[Collection entries]
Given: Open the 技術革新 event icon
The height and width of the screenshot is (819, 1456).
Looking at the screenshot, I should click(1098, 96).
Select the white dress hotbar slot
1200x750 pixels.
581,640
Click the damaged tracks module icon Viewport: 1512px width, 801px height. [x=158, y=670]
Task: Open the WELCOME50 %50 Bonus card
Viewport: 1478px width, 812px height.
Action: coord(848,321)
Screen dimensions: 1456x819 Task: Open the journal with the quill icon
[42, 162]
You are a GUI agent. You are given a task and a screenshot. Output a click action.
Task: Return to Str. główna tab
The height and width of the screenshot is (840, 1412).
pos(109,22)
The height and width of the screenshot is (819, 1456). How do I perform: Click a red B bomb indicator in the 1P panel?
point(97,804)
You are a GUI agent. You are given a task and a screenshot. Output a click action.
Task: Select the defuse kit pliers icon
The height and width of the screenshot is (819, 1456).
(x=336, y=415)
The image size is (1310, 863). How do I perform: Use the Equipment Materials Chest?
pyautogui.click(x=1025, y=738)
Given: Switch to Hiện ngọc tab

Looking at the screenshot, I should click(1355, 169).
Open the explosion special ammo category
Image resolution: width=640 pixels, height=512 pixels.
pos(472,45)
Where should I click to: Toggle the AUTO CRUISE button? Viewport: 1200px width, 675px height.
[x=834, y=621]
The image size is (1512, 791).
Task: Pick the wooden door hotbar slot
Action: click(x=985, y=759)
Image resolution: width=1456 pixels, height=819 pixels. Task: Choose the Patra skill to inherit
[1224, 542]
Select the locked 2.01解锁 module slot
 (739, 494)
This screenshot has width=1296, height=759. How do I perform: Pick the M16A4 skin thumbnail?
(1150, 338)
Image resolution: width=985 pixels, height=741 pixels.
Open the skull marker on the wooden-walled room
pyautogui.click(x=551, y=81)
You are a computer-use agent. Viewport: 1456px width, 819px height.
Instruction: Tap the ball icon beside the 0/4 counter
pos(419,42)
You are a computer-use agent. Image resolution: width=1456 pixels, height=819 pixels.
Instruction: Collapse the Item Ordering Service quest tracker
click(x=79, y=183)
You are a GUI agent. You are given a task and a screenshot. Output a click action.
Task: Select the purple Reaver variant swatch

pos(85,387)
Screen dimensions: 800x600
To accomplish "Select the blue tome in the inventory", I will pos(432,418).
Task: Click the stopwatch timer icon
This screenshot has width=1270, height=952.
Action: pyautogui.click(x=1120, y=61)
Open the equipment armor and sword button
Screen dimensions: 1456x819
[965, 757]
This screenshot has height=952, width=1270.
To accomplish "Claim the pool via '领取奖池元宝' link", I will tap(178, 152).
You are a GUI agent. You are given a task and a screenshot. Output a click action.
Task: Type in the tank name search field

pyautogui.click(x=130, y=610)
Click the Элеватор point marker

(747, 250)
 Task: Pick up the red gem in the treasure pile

Directive →
Please copy all of the material above line for line, changing nothing.

Full response →
Given: Open the 技術革新 event icon
The height and width of the screenshot is (819, 1456).
Looking at the screenshot, I should click(1098, 96).
Select the white dress hotbar slot
1200x750 pixels.
581,640
Click the damaged tracks module icon Viewport: 1512px width, 801px height. [x=158, y=670]
Task: Open the WELCOME50 %50 Bonus card
Viewport: 1478px width, 812px height.
Action: coord(848,321)
Screen dimensions: 1456x819 Task: Open the journal with the quill icon
[42, 162]
You are a GUI agent. You are given a task and a screenshot. Output a click action.
Task: Return to Str. główna tab
The height and width of the screenshot is (840, 1412).
pos(109,22)
The height and width of the screenshot is (819, 1456). How do I perform: Click a red B bomb indicator in the 1P panel?
point(97,804)
You are a GUI agent. You are given a task and a screenshot. Output a click action.
Task: Select the defuse kit pliers icon
The height and width of the screenshot is (819, 1456).
(x=336, y=415)
The image size is (1310, 863). How do I perform: Use the Equipment Materials Chest?
pyautogui.click(x=1025, y=738)
Given: Switch to Hiện ngọc tab

Looking at the screenshot, I should click(1355, 169).
Open the explosion special ammo category
Image resolution: width=640 pixels, height=512 pixels.
pos(472,45)
Where should I click to: Toggle the AUTO CRUISE button? Viewport: 1200px width, 675px height.
[x=834, y=621]
The image size is (1512, 791).
Task: Pick the wooden door hotbar slot
Action: click(x=985, y=759)
Image resolution: width=1456 pixels, height=819 pixels. Task: Choose the Patra skill to inherit
[1224, 542]
Select the locked 2.01解锁 module slot
 (739, 494)
This screenshot has width=1296, height=759. How do I perform: Pick the M16A4 skin thumbnail?
(1150, 338)
Image resolution: width=985 pixels, height=741 pixels.
Open the skull marker on the wooden-walled room
pyautogui.click(x=551, y=81)
You are a computer-use agent. Viewport: 1456px width, 819px height.
Instruction: Tap the ball icon beside the 0/4 counter
pos(419,42)
You are a computer-use agent. Image resolution: width=1456 pixels, height=819 pixels.
Instruction: Collapse the Item Ordering Service quest tracker
click(x=79, y=183)
You are a GUI agent. You are given a task and a screenshot. Output a click action.
Task: Select the purple Reaver variant swatch

pos(85,387)
Screen dimensions: 800x600
To accomplish "Select the blue tome in the inventory", I will pos(432,418).
Task: Click the stopwatch timer icon
This screenshot has width=1270, height=952.
Action: pyautogui.click(x=1120, y=61)
Open the equipment armor and sword button
Screen dimensions: 1456x819
[965, 757]
This screenshot has height=952, width=1270.
To accomplish "Claim the pool via '领取奖池元宝' link", I will tap(178, 152).
You are a GUI agent. You are given a task and a screenshot. Output a click action.
Task: Type in the tank name search field

pyautogui.click(x=130, y=610)
Click the Элеватор point marker

(747, 250)
 Task: Pick up the red gem in the treasure pile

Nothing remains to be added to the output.